Le Bar Le Québécois n'existe plus !

Le Bar Le Québécois n'existe plus !

DÉMOLITION. Un pan de l’histoire d’Alma est disparu cette nuit alors que l’édifice qui abritait le Bar Le Québécois et la salle Le Contact sont tombés sous le pic du démolisseur. Ce matin, au centre-ville d’Alma, les gens découvriront un trou béant au coin des rues Collard et St-Joseph.

L’annonce de ce projet par TC MEDIA il y a deux semaines avait soulevé de nombreux commentaires de la part de gens nostalgiques de voir ainsi disparaître un bar où ils ont passé une partie de leur jeunesse.

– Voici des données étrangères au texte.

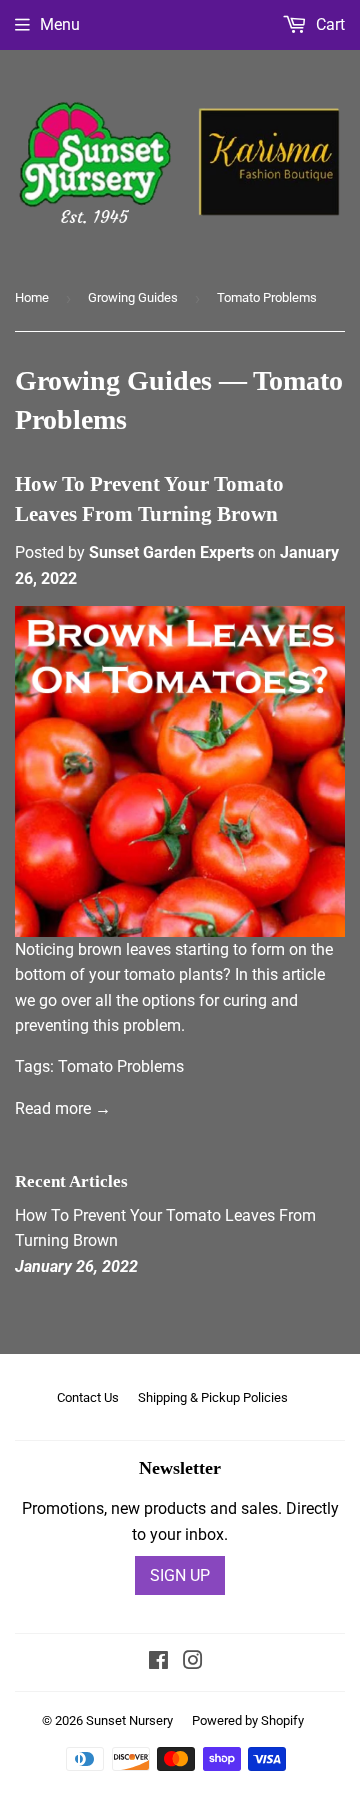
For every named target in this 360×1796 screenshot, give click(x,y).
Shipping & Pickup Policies (213, 1397)
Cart (328, 24)
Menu (60, 24)
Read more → (63, 1108)
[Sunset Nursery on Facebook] (158, 1662)
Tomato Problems (121, 1066)
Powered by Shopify (248, 1720)
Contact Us (88, 1397)
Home (32, 297)
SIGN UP (180, 1575)
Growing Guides (133, 297)
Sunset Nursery (129, 1720)
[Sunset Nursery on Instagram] (193, 1662)
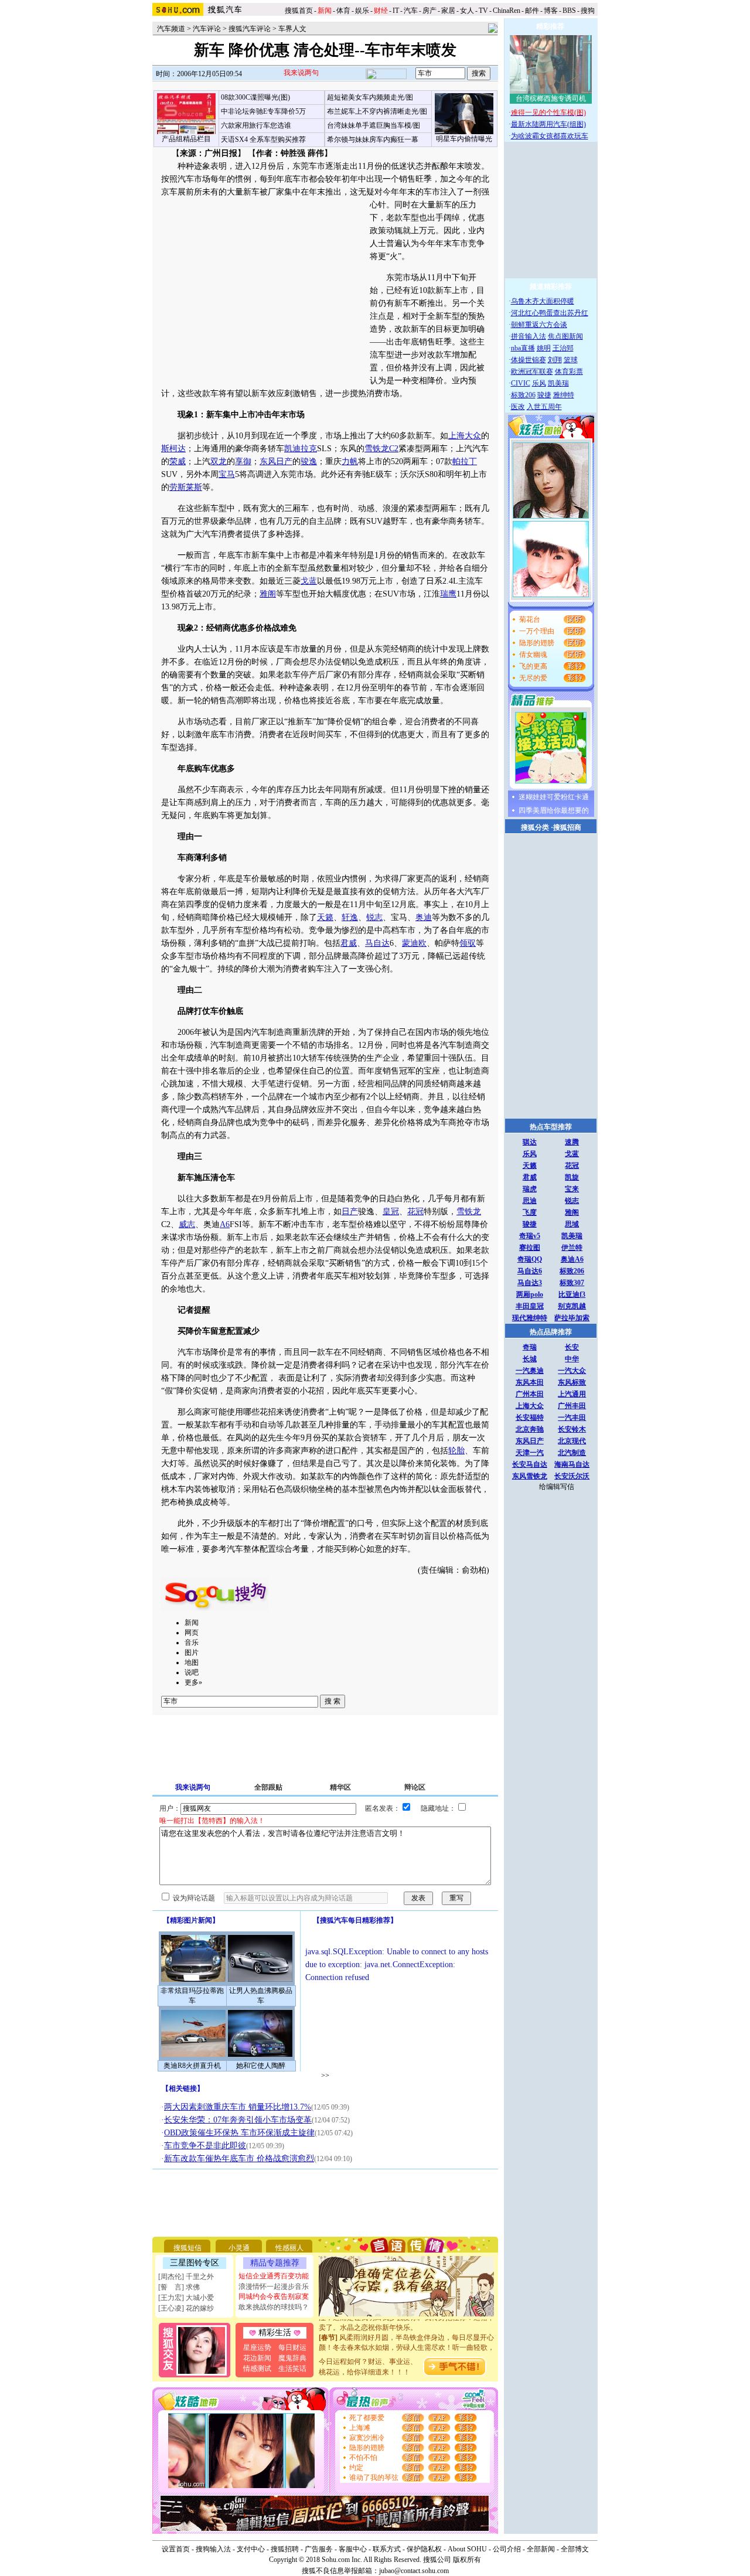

Toute chose a une fin et dans la nuit de dimanche à ce lundi, à 2 h 30, les premiers coups de pelle mécanique ont été donnés et en moins de 90 minutes, l’immense bâtiment n’était plus qu’un amas de ruines que l’on va enlever dès ce matin.

À compter de 9 h 30, Ville d’Alma et la Caisse populaire d’Alma vont d’ailleurs tenir une conférence de presse conjointe où ils vont dévoiler le projet d’aménagement d’un espace vert à l’intersection des rues Collard et St-Joseph.

On a décidé de démolir le bâtiment à ce moment pour éviter de perturber inutilement la circulation dans le secteur.

Les rues ont été fermées vers 2 h et les deux pelles mécaniques se sont ensuite mises à l’œuvre.

On a d’abord commencé par la partie située du côté de la Caisse d’Alma pour pousser les matériaux vers le centre du bâtiment. Progressivement, chaque coup de pelle faisait tomber les parties du toit, des galeries et des murs vers l’intérieur, limitant ainsi les dégâts.

Acquisition

Ce dossier était en négociation depuis plusieurs mois déjà par l’ancien directeur général de la caisse d’Alma.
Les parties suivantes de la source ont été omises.